Waarom je in sommige gemeenten bijna zeker een boete krijgt in zone 30

01 jul , 8:00Binnenland
250630zone30
Wie zich keurig aan de snelheidsregels probeert te houden in een zone 30, kan toch zonder pardon een boete in de bus krijgen. En dat is lang niet altijd toeval. Professor Johan De Mol (UGent) legt bloot hoe sommige Vlaamse gemeenten met trajectcontroles omgaan. Zijn conclusie: “Dit heeft weinig te maken met verkeersveiligheid en alles met inkomsten.”
Volgens De Mol zijn er steeds meer gemeenten die trajectcontroles installeren die bewust veel te kort zijn. Het gevolg? Bestuurders die hun snelheid wél proberen te verlagen, maar nét te laat onder de limiet duiken, worden alsnog bestraft. Zeker als de controle direct begint bij het bord 'zone 30' en al na 200 meter eindigt.

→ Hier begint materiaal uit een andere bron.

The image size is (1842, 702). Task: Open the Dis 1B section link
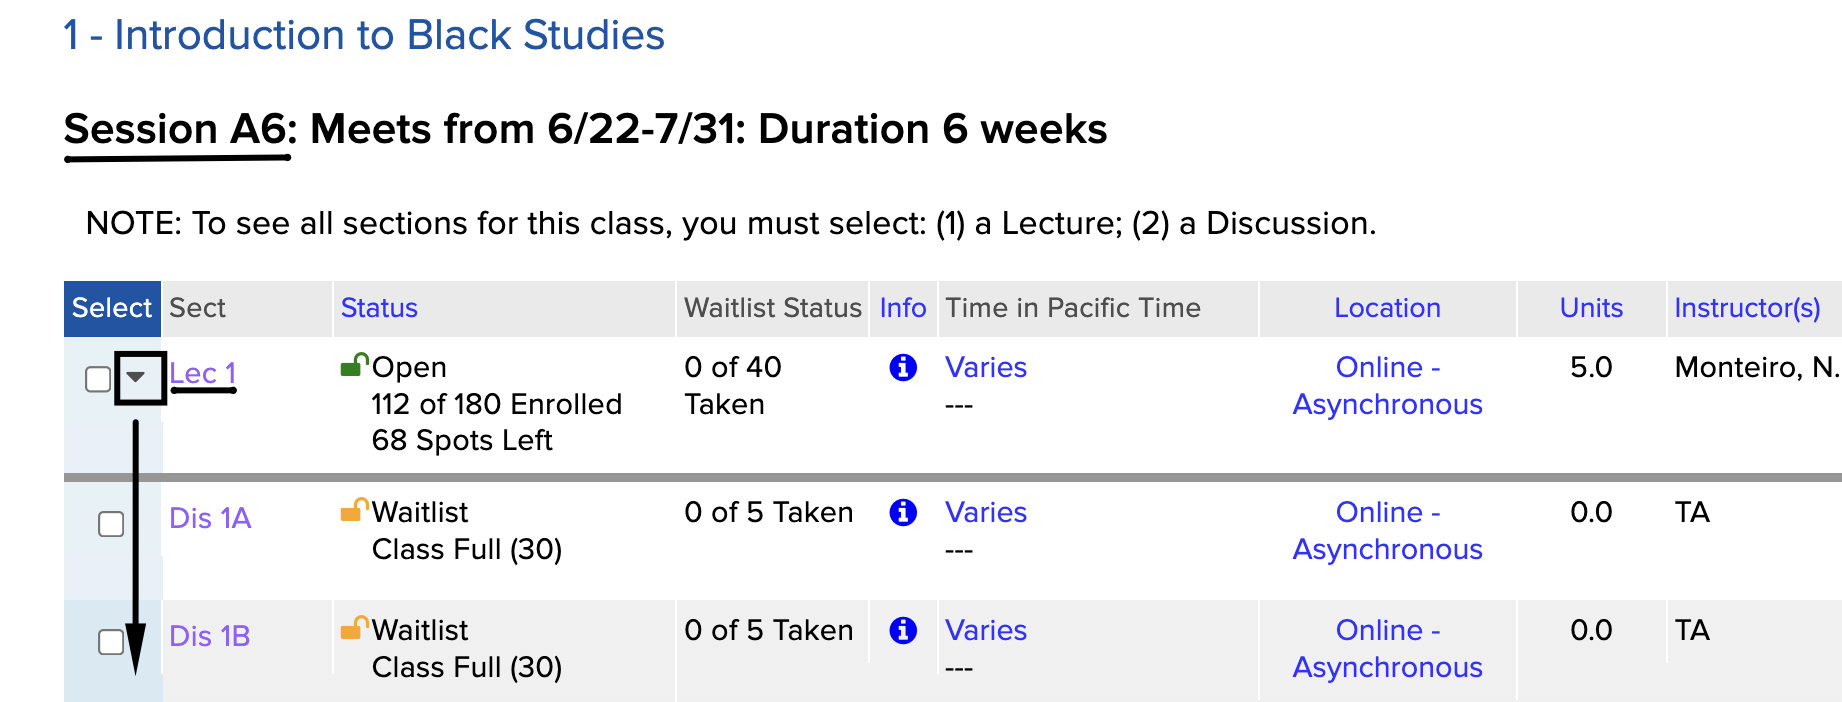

Boetes voor wie zich eigenlijk wél aanpast

De Mol, die wordt geciteerd in Het Nieuwsblad, berekende dat een auto die 35 km/u rijdt, slechts vier seconden sneller is dan iemand die zich strikt aan 30 km/u houdt. “Maar het is net in die seconden dat je wordt gepakt, nog voor je je snelheid echt hebt kunnen aanpassen,” stelt hij.
Een schrijnend voorbeeld vindt hij de situatie in Meise, waar een trajectcontrole in een zone 30 pal aan het begin start en verrassend snel ophoudt. De Mol werd daar zelf geflitst en noemt het een typisch voorbeeld van een systeem dat “verdienen belangrijker vindt dan leefbaarheid”.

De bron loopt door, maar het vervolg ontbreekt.